How many projects are signing each release with a different PGP key each time? And what are the odds that such projects will actually correct their practices as soon as pip implements key verification and make the problems more visible? A lot I guess?

It seems a lot of assumptions are being made...

But it is a self-fulfilling prophecy: the more you hide, hamper, and cripple the signature metadata, the more people will misuse it (without knowing it), which leads to these articles that argue for more crippling because people are misusing it.

The elephant in the room remains that pypi is a big target, and even though I highly appreciate the work done by maintainers (mostly volounteers?) I have a hard time believing they will always be able to keep skilled attackers away from its infra.

1 comments

Nobody at PyPI is opposed to package signing, and removing or minimizing the damage that compromised infrastructure can do.

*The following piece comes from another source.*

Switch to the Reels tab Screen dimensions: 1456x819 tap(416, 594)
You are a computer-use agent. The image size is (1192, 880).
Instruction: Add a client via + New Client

However, GPG is not a good tool to build those features on top of, and the vestigial support for GPG signing that PyPI had in no way aided the long term efforts to get proper, secure package signing into PyPI.

maybe your blog post can use a little extra line at the end that says, one of these three things:

1. "Nobody at Pypi is opposed to package signing, so long term here is the technology we want to use for this: XYZ..."

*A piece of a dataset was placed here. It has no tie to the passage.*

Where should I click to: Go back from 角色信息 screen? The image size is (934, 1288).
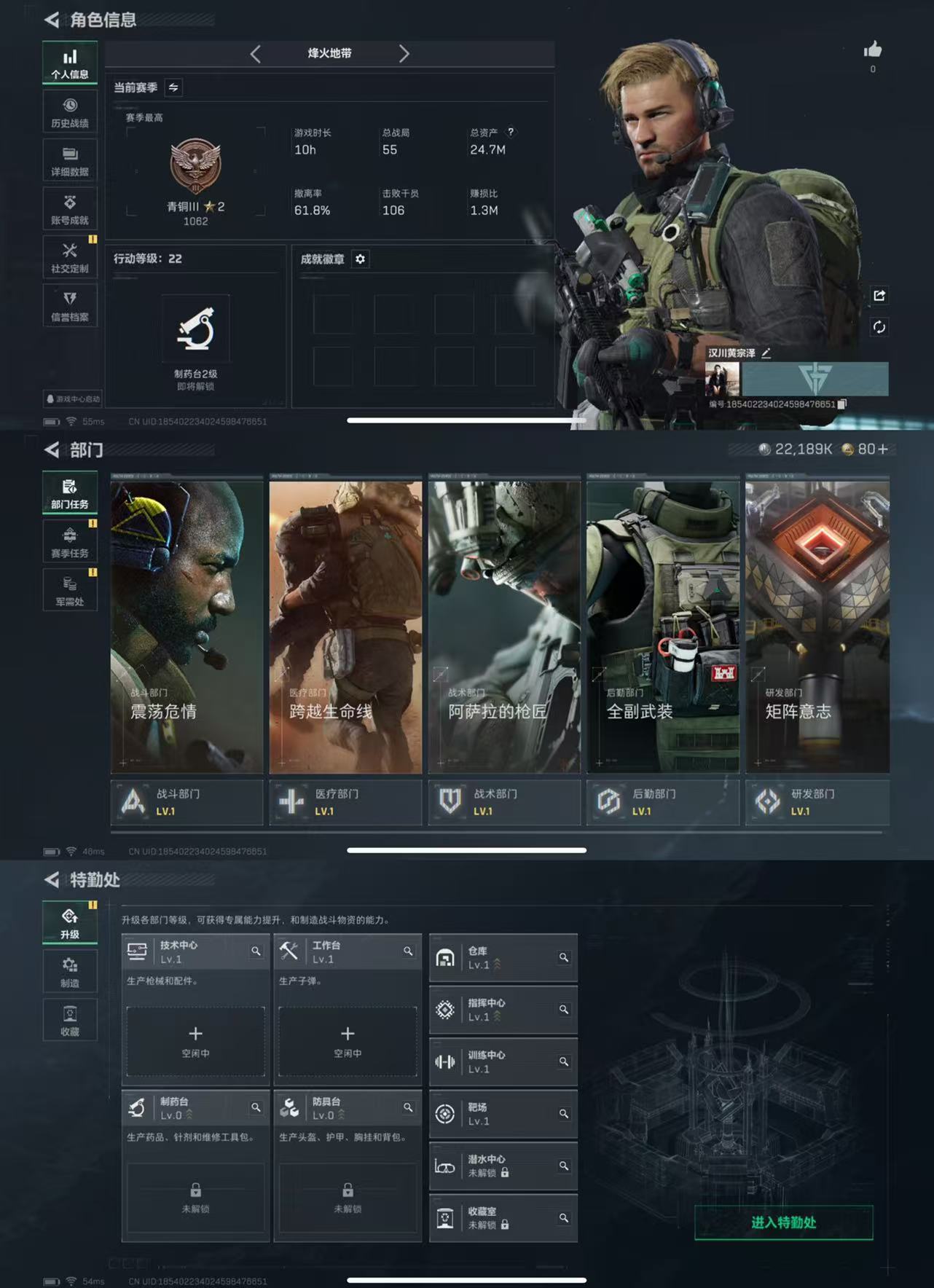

2. "Nobody at Pypi is opposed to package signing, however after years of discussion there seem to be no feasible ways of doing this, so going forward there are no plans to actually add package signing" (refer to @tptacek's post at https://news.ycombinator.com/item?id=36048373 which seems to claim there are many, IIRC)

3. "Nobody at Pypi is opposed to package signing, however we simply don't have the resources to implement any new approaches. We would require a grant of $X million dollars to hire people do do this (which would be using technology XYZ)"

is there a choice 4?

The current expectation is it will be a combination of sigstore and TUF, but if someone proposes something better then we're open to that.

Implementing those things takes time though.

And why exactly should pypi implement it?

Pypi should just be the organized repository of packages, with only some limited assurance over their authenticity. That is, pypi should just let authors upload signatures and metadata.

Something else, something to plug into pip (taking into account also the bootstrap problem), should be responsible for validating the signatures and providing assurance over identities.

People that just want TOFU will use that one plugin. People that trust Microsoft will use the github plugin. People that trust pypi also for identity, will use maybe what you will write when you have time for it. Maybe a popular plugin will allow people to choose many IdPs. Over time, the community will converge and that may be adopted as de facto standard.

But your choice of removing PGP signatures (as on type of signature) is now making that impossible, and you intend to decide in the future for others what the only blessed verification mechanism is (also, with no indication of when that will happen).

Well PGP signatures has been part of PyPI for 18 years now, if someone was going to build a secure system on top of that, they would have by now.

PyPI should implement it though, because fundamentally the question of who is authorized to release for "requests" on PyPI is a question of who PyPI authorizes to release for that.

The problem is that package signing is removed without providing an alternative. I am not volunteering to this project, so will quietly sit in the corner.